_TEXT PASSAGE_:
######

= Time in Indiana =

Time zones used in Indiana

Location of the state of Indiana in the United States, highlighted in red.

The U.S. state of Indiana is divided into Eastern and Central time zones.

== History ==
From the beginning of standardized time zones in 1918 until 1961, all of Indiana was in the Central Time Zone, with the boundary running along the Indiana–Ohio border. The Interstate Commerce Commission shifted the line to run roughly halfway through the state in 1961, although many counties in the western part of the state unofficially began to use Eastern Time to be on the same time as Indianapolis. In 1966, Eastern Time was extended to all of Indiana except for the northwestern counties, which were suburbs of Chicago, and the southwestern counties surrounding Evansville, which historically had stronger railroad ties to Nashville, Memphis, and St. Louis than to Indianapolis. These changes were said to have primarily occurred to ease communications between Indiana and New York City.

As much of Indiana is on the western frontier of the Eastern Time Zone, many in the state opposed observing daylight saving time (DST) there for decades. In 1972, a plan was implemented where DST was observed in the Central Time counties but not the Eastern Time counties. Due to a 2005 law passed by the Indiana General Assembly, DST was observed statewide beginning in April 2006, with five southwestern and northwestern counties reverting to Central Time.

######

_INSTRUCTIONS_:
(a) Using the Indiana time article, explain why some groups of counties stayed on Central Time when Eastern Time was extended across Indiana in 1966.
(b) List every city named in the Indiana time article.

######

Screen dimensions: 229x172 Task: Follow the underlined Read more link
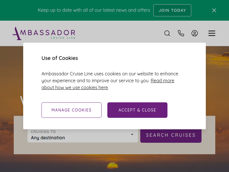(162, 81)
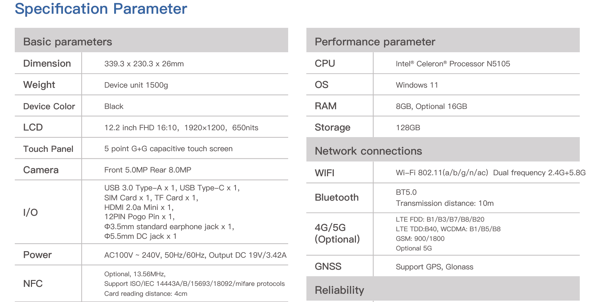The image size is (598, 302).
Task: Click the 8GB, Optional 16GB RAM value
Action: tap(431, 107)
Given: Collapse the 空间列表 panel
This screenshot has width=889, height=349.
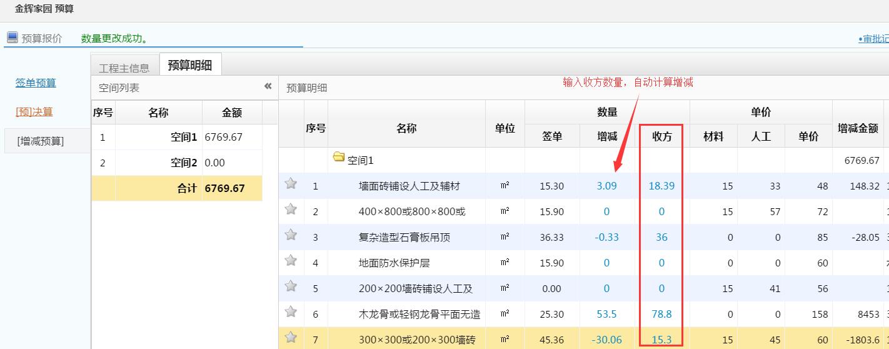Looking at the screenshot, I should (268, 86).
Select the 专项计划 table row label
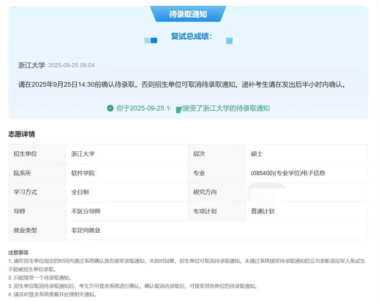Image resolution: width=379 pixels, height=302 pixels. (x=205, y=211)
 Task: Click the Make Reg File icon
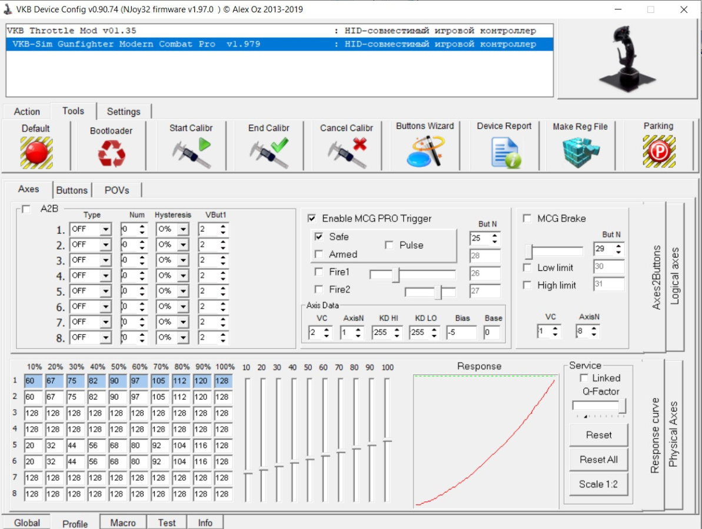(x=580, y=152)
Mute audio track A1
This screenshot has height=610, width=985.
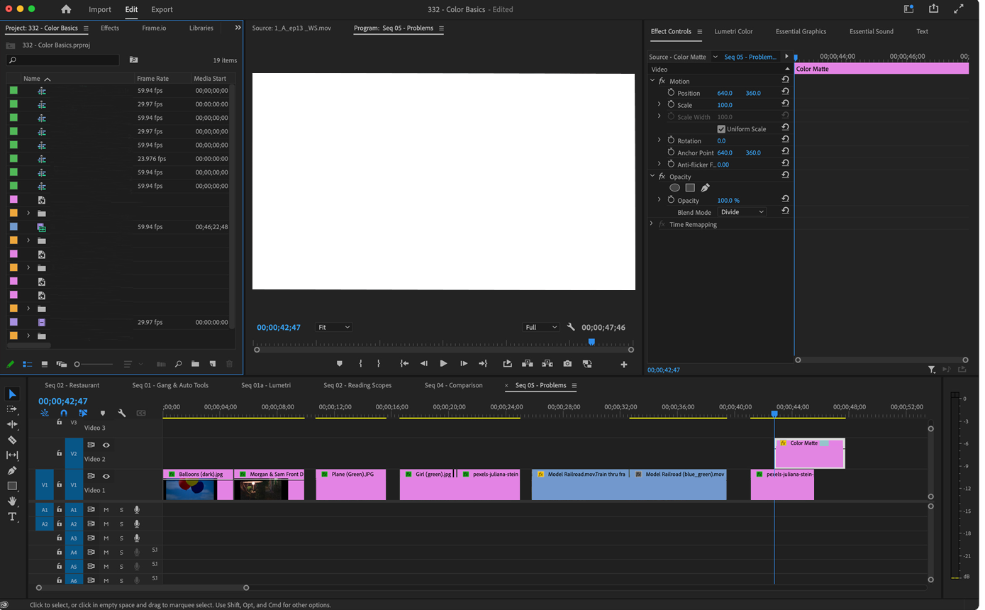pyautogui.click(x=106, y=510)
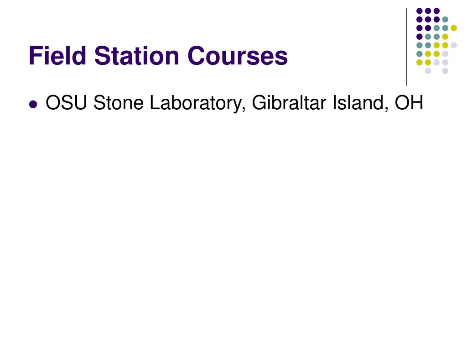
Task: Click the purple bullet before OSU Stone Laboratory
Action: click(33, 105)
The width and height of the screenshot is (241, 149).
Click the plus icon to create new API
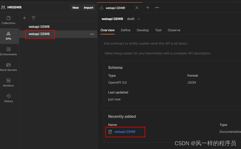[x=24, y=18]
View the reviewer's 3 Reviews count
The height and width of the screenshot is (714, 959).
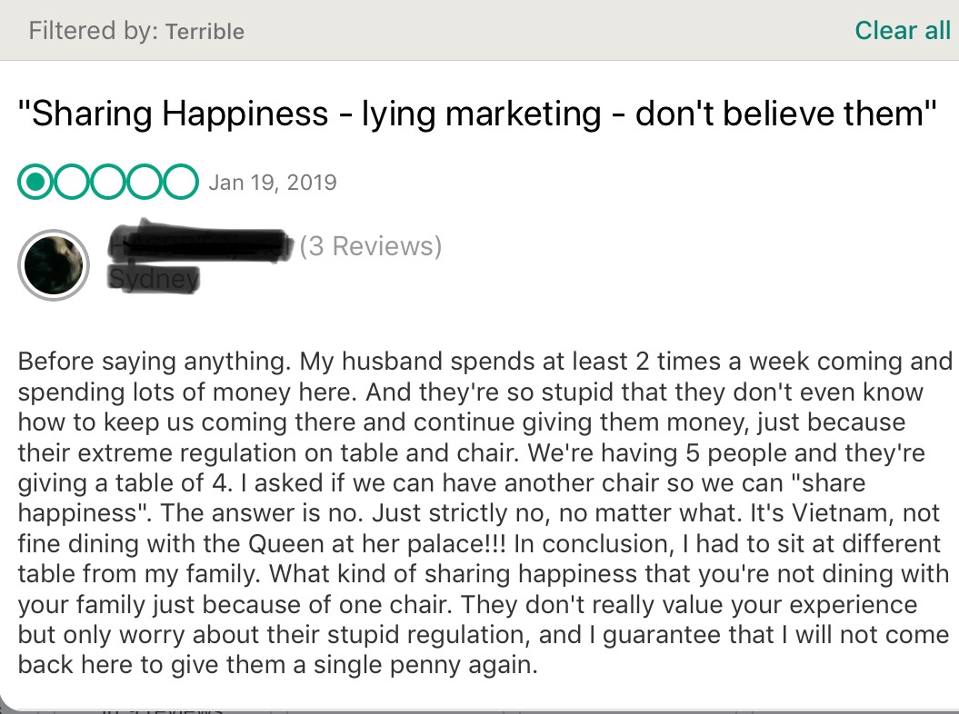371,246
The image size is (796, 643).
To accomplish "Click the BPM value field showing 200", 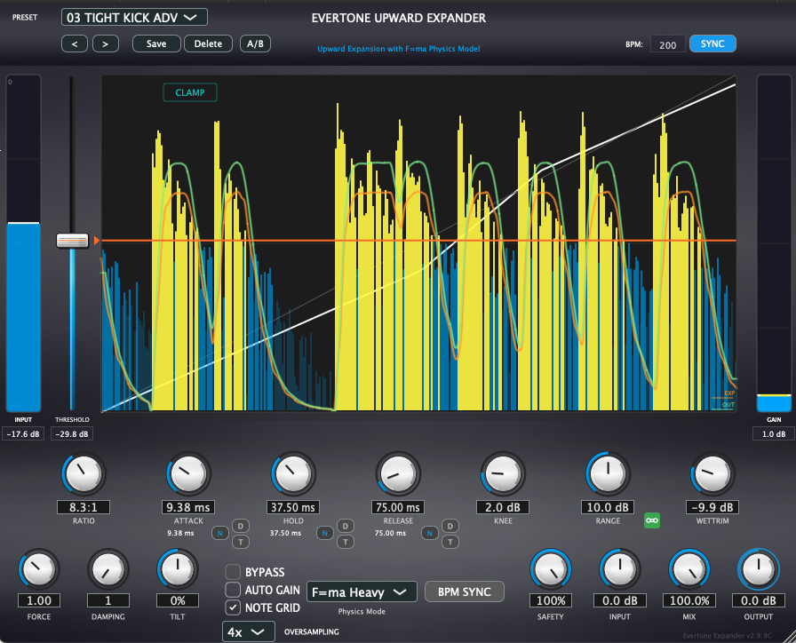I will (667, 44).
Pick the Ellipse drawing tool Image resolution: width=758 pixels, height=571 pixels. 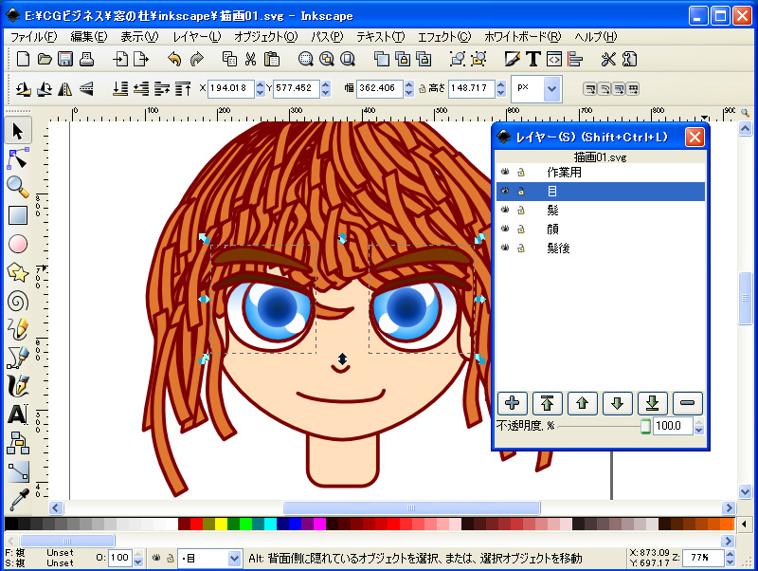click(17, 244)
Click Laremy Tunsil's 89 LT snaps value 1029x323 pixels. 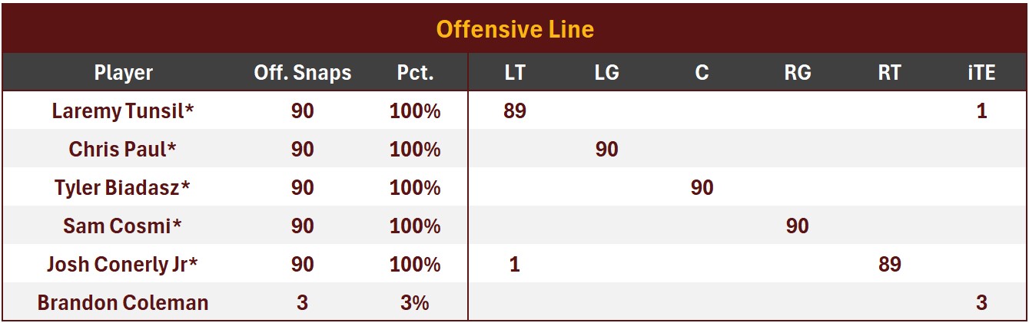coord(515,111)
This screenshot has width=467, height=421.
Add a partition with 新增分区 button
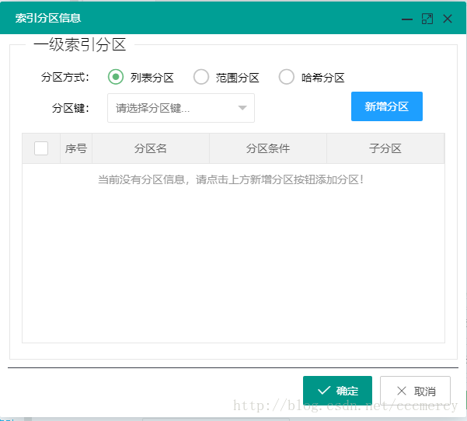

######

_SOLVED TASKS_:
(a) The northwestern counties were suburbs of Chicago. The southwestern counties around Evansville had historically had stronger railroad ties to Nashville, Memphis, and St. Louis than to Indianapolis.

(b)
- Indianapolis
- Chicago
- Evansville
- Nashville
- Memphis
- St. Louis
- New York City